Horticulture, fruit growing, seed growing, dairy farming, the breeding and keeping of livestock including any creature kept for the production of food, wool, skins or fur, or for the purpose of its use in the farming of the land, the use of land as osier land, market gardens and nursery grounds and the use of land for woodland where that use is ancillary to the farming of the land for other agricultural purposes.
Travis Johnson wrote:Holy crap, I did not know I was one of the oldest farms in the country! I am a 9th Generational Farm, having officially started in 1746. My kids will be the 10th generation...
That aside, there are FarmLink Programs in every state I think, but they tend to be scams for both the Farm Owner and Potential Farmer. I have talked at length about that on here before.

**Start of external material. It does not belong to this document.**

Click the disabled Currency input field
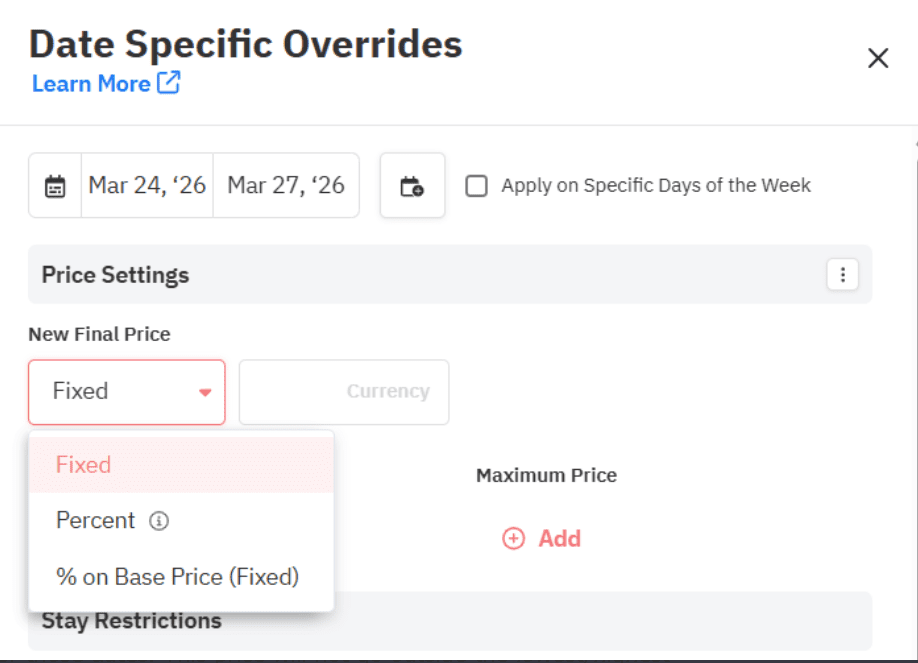pyautogui.click(x=344, y=391)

In short, the number of farmers LOOKING greatly outnumber the farms AVAILABLE, so the new farmers pay a fee yearly, and get put on a waiting list that they are on for years.

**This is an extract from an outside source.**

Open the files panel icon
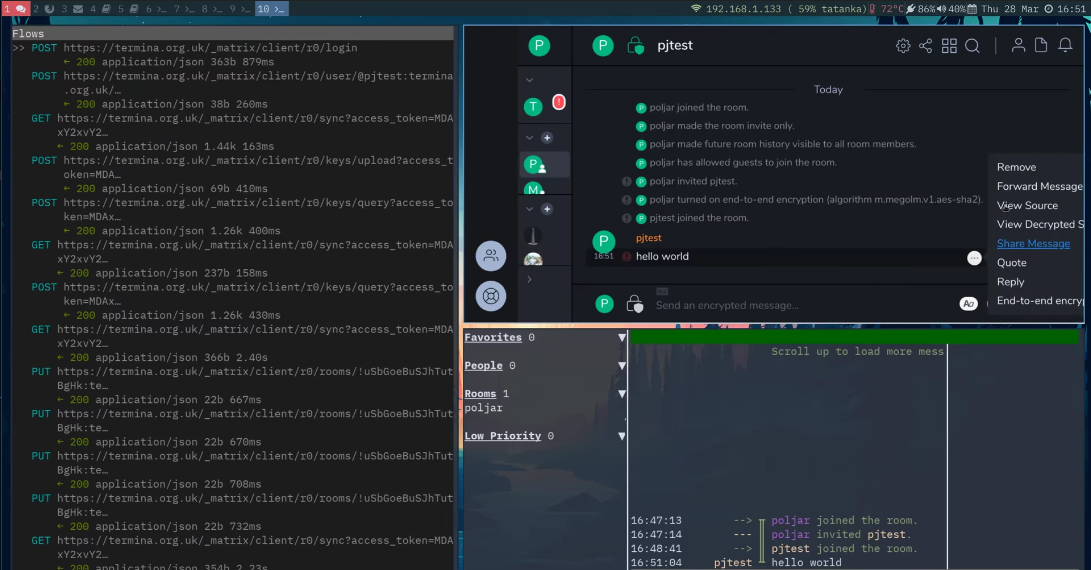The width and height of the screenshot is (1091, 570). 1041,45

For the farm owner, it is worse. The FarmLink Programs have an annual fee that must be paid, and there is fine print allowing the farm to be sold off in lots. They do this under the guise of providing potential farmhand housing, but really they get the farm, and then sell off the house lots that have views, access, etc for the most money. Then they sell the farm to the beginner farmer who has to pay the fees again.
Essentially a farm owner is selling off a lot of rights that their land comes bundled with, like a bunch of Asparagus with an elastic band...water rights, mineral rights, timber rights, the right to build, right of ways, oil leases, etc...which is what really irks me. I lose enough rights as a land owner every year, I do not need to PAY the FarmLink programs more moey...yearly...to lose more rights. The lawyer for our local FarmLink program hates me because I let everyone I know that it is a scam.
It really is a crappy deal, and farmers have known this for years, so most farms stay away from them like the plague.
I know first hand that as a multi-generational farm, people often state that they "want to help the farmer", but the reality is, so few actually want to farm. With 1/2% of the people in this country actually being full-time farmers (1 out of 200 people), we really need more farmers, and less people talking about helping us. The USDA alone has 100,000 employees. Do we really need 1 USDA employee for every 15 farmers? How about...wait for it...more farmers actually farming the land?